A Educação Física tem como desafio acreditar que o homem aesthéticus tem lugar no mundo contemporâneo, ele vive a vida, ele não vive para trabalhar, para ir para o céu, para conquistar o poder. Ele vive porque vive. (SANTIN, 1995, p. 25).

O corpo que sente, que vive, que tem um lugar na contemporaneidade, é um corpo que na sua experiência de movimento consegue sentir-se corpo. Não se pode mais pensar o corpo

“como objeto do mundo, mas como meio de nossa comunicação com ele, ao mundo não mais como soma de objetos determinados, mas como horizonte latente de nossa experiência” (MERLEAU-PONTY, 2006, p. 136). Pensar na experiência do corpo enquanto aluno que participa efetivamente das aulas de EF é permitir um lugar para o sentir-se corpo, que tem a possibilidade de movimento. No olhar merleau-pontyano, o sensível é percebido com certa centralidade para a vida humana. Dessa forma, para a EF contribuiria no sentido de possibilitar uma visão de corpo e movimento integrado na totalidade humana.
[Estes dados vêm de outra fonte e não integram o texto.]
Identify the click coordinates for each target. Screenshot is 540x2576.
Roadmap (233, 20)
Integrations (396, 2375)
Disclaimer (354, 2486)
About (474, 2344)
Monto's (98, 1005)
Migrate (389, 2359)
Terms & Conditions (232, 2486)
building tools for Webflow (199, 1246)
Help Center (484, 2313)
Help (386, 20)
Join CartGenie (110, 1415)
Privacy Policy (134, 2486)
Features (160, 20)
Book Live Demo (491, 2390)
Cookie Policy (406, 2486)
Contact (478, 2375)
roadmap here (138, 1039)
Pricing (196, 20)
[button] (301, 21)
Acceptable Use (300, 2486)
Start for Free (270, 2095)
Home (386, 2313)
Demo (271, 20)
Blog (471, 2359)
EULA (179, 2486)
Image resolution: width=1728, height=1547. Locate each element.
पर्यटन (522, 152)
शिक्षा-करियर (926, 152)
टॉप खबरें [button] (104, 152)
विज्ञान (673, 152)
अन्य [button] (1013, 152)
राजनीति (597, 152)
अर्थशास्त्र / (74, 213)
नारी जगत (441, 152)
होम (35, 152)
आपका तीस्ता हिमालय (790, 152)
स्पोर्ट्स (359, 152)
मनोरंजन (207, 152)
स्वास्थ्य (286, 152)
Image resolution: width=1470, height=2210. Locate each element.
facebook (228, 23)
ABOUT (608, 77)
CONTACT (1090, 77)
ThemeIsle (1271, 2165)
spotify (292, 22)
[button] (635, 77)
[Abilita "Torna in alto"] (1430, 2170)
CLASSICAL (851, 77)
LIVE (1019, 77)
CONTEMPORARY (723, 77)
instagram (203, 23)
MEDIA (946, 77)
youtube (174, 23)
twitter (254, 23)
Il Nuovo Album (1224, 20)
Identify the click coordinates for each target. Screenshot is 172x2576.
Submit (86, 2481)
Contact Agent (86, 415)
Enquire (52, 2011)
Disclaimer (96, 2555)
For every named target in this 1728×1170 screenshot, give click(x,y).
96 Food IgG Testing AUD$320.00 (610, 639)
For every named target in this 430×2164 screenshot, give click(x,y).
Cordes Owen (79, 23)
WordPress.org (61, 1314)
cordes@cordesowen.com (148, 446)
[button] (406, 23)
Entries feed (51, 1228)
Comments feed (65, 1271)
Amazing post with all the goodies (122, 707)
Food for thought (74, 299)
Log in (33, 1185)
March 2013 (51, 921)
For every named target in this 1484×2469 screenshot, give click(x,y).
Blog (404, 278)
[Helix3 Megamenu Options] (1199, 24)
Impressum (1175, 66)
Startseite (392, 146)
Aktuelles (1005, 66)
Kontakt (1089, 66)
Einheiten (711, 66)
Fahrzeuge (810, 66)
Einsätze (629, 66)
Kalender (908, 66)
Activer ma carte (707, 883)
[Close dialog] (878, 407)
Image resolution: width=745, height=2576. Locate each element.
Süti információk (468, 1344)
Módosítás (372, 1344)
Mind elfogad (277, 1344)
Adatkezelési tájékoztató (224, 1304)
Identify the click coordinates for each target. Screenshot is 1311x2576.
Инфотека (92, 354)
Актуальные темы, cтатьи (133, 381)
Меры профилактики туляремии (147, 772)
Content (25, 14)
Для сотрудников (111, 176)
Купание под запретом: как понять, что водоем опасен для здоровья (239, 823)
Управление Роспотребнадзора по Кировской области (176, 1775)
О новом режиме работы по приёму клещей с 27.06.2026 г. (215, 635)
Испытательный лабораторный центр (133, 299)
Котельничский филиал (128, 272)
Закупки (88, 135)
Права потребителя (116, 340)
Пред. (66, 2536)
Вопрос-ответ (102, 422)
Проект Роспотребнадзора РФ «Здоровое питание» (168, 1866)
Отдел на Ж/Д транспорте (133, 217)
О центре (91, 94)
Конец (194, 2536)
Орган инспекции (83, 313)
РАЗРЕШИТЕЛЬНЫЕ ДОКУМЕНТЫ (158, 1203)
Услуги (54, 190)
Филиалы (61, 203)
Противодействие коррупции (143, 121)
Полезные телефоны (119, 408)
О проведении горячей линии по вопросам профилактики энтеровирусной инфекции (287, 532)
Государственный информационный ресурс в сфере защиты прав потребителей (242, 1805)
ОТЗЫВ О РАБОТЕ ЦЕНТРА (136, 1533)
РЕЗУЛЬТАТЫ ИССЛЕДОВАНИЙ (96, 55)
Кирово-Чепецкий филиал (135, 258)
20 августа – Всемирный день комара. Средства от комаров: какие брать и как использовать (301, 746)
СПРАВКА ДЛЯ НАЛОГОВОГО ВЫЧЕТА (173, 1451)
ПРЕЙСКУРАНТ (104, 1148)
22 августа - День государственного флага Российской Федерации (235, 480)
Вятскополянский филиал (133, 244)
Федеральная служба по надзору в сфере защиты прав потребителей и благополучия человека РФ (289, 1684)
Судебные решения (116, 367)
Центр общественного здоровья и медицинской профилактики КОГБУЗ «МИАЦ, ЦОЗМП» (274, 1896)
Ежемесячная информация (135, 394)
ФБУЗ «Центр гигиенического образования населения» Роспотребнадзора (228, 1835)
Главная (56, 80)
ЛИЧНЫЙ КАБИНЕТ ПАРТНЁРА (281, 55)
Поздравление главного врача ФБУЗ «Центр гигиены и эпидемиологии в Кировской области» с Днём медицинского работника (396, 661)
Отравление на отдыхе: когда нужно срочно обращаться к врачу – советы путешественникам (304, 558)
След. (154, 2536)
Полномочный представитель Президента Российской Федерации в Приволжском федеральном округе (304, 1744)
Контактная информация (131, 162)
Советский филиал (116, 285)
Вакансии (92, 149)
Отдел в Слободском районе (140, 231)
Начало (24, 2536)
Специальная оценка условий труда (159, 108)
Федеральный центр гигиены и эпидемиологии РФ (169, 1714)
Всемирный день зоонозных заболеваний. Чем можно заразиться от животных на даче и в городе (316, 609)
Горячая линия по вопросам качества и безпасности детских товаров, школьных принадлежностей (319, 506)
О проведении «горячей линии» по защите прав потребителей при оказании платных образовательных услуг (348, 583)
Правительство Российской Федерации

Merleau-Ponty (ibidem) ainda faz a analogia dos inúmeros objetos que cercam o corpo, os quais não veem, não sentem e são facilmente manipulados. Ao se referir ao corpo sujeito, o autor coloca que este é um objeto afetivo e que as coisas exteriores são apenas representadas. Seria este objeto afetivo tocado pelo sensível, que pode mediante a dimensão estética do movimento ter experiência consciente de sua ação? Assim, Gomes da Silva (2010, p. 69) lembra que “nossas experiências vividas anteriormente nos conduzem a novas experiências perceptivas, o que não é a mesma coisa que dizer que estas determinam nossas experiências futuras”.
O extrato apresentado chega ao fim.